**WHAT IS ASKED**: Format the records as a numbered list with blank lines omitted, covering only the lines from the one with "Given: Click the" through the end of the records.

**GIVEN DATA**:
········
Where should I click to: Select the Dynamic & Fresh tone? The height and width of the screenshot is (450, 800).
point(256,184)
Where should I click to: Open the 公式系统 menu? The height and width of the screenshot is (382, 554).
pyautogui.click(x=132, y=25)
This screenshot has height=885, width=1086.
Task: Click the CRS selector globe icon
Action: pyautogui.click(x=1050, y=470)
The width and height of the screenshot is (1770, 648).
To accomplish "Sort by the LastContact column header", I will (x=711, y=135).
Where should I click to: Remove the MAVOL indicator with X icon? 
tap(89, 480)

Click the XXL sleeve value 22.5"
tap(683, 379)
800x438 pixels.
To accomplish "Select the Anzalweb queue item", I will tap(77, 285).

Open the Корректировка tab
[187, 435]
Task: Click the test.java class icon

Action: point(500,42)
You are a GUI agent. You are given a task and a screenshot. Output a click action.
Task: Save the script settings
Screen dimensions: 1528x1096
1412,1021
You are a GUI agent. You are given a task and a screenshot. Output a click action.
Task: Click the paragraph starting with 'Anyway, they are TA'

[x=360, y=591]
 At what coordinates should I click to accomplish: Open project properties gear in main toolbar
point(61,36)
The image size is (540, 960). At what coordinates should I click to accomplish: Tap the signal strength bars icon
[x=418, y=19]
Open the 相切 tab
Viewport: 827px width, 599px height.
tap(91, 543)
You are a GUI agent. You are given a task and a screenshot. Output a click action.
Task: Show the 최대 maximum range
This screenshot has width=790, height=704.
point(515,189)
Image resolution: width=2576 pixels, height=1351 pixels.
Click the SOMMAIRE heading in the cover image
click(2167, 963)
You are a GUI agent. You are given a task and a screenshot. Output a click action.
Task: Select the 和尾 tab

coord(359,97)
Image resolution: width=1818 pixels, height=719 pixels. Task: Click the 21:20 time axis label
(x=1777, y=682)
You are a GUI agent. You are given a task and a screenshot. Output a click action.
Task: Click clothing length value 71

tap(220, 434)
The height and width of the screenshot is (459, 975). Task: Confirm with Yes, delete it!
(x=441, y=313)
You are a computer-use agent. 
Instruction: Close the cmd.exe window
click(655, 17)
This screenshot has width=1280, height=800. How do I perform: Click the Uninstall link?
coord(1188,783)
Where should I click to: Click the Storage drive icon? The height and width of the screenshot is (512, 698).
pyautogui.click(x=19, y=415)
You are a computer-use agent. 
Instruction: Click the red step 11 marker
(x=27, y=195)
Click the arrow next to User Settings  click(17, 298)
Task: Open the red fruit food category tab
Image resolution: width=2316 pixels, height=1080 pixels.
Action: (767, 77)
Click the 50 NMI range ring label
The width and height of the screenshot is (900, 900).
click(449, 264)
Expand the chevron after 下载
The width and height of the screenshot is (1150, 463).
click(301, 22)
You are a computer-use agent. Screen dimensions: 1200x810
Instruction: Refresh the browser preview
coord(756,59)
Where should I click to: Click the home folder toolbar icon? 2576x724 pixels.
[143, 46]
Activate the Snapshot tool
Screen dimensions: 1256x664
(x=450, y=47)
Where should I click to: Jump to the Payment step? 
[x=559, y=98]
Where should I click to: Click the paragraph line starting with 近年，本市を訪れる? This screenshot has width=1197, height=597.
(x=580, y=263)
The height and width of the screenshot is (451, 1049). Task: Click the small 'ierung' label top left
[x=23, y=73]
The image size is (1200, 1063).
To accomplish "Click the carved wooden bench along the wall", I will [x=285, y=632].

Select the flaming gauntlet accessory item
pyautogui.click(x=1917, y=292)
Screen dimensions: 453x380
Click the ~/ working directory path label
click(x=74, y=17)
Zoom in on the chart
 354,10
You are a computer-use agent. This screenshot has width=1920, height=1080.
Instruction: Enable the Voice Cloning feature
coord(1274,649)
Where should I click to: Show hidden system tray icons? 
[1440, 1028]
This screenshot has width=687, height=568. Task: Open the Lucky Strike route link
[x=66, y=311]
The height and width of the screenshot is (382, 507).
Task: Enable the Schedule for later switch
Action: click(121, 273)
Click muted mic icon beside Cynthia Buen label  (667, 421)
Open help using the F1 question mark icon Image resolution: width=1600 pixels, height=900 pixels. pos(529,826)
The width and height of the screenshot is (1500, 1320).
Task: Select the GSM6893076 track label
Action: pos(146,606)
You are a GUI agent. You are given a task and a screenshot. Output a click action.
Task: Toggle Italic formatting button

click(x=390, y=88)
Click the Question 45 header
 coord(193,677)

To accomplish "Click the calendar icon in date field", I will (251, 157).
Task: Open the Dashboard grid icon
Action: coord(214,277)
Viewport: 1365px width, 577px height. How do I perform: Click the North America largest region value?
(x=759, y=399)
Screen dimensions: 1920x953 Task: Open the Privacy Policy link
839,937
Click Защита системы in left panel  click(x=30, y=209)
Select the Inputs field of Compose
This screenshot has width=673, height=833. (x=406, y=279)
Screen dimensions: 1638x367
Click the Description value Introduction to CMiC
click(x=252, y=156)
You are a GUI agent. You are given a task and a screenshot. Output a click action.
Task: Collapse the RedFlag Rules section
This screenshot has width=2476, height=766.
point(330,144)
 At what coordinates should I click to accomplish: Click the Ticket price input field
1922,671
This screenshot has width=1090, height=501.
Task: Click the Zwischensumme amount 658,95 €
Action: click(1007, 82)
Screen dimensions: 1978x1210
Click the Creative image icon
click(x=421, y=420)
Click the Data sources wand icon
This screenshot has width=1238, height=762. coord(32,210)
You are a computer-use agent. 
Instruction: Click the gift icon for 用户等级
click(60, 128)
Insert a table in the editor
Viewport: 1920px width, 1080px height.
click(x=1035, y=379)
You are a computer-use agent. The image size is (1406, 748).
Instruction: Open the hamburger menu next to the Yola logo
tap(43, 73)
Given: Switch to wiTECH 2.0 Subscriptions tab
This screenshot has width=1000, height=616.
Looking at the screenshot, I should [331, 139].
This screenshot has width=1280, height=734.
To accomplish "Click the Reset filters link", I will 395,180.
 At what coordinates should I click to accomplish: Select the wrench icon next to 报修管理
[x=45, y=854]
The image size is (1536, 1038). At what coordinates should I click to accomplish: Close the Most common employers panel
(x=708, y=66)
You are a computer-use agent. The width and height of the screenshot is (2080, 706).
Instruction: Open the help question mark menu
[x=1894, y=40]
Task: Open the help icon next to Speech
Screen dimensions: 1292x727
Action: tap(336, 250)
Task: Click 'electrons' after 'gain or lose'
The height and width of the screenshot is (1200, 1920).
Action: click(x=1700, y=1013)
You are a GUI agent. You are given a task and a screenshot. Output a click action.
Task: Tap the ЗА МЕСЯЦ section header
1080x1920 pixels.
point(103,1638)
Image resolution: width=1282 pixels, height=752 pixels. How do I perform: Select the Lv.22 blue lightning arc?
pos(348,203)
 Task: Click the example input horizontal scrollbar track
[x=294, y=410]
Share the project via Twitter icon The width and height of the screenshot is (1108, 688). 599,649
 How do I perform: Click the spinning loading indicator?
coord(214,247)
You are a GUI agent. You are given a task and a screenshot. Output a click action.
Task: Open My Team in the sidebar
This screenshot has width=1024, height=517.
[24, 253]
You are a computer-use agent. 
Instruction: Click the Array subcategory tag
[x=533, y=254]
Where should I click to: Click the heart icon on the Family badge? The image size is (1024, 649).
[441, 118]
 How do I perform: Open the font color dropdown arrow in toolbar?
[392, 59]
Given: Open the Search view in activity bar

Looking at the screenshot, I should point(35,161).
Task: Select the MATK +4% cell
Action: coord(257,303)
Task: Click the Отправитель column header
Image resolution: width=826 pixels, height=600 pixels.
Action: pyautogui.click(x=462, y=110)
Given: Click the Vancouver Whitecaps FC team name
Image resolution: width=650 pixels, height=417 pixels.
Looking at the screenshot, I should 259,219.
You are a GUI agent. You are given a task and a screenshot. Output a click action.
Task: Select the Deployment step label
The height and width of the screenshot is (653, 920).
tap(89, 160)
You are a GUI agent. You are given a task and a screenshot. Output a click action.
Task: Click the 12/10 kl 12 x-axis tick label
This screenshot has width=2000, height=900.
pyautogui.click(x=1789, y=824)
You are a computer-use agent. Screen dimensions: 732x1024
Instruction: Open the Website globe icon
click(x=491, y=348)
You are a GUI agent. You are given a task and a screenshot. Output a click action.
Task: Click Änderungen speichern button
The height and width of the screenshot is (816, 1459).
········
**TASK SOLUTION**:
1. Given: Click the Vancouver Whitecaps FC team name
2. Image resolution: width=650 pixels, height=417 pixels.
3. Looking at the screenshot, I should 259,219.
4. You are a GUI agent. You are given a task and a screenshot. Output a click action.
5. Task: Select the Deployment step label
6. The height and width of the screenshot is (653, 920).
7. tap(89, 160)
8. You are a GUI agent. You are given a task and a screenshot. Output a click action.
9. Task: Click the 12/10 kl 12 x-axis tick label
10. This screenshot has width=2000, height=900.
11. pyautogui.click(x=1789, y=824)
12. You are a computer-use agent. Screen dimensions: 732x1024
13. Instruction: Open the Website globe icon
14. click(x=491, y=348)
15. You are a GUI agent. You are given a task and a screenshot. Output a click action.
16. Task: Click Änderungen speichern button
17. The height and width of the screenshot is (816, 1459).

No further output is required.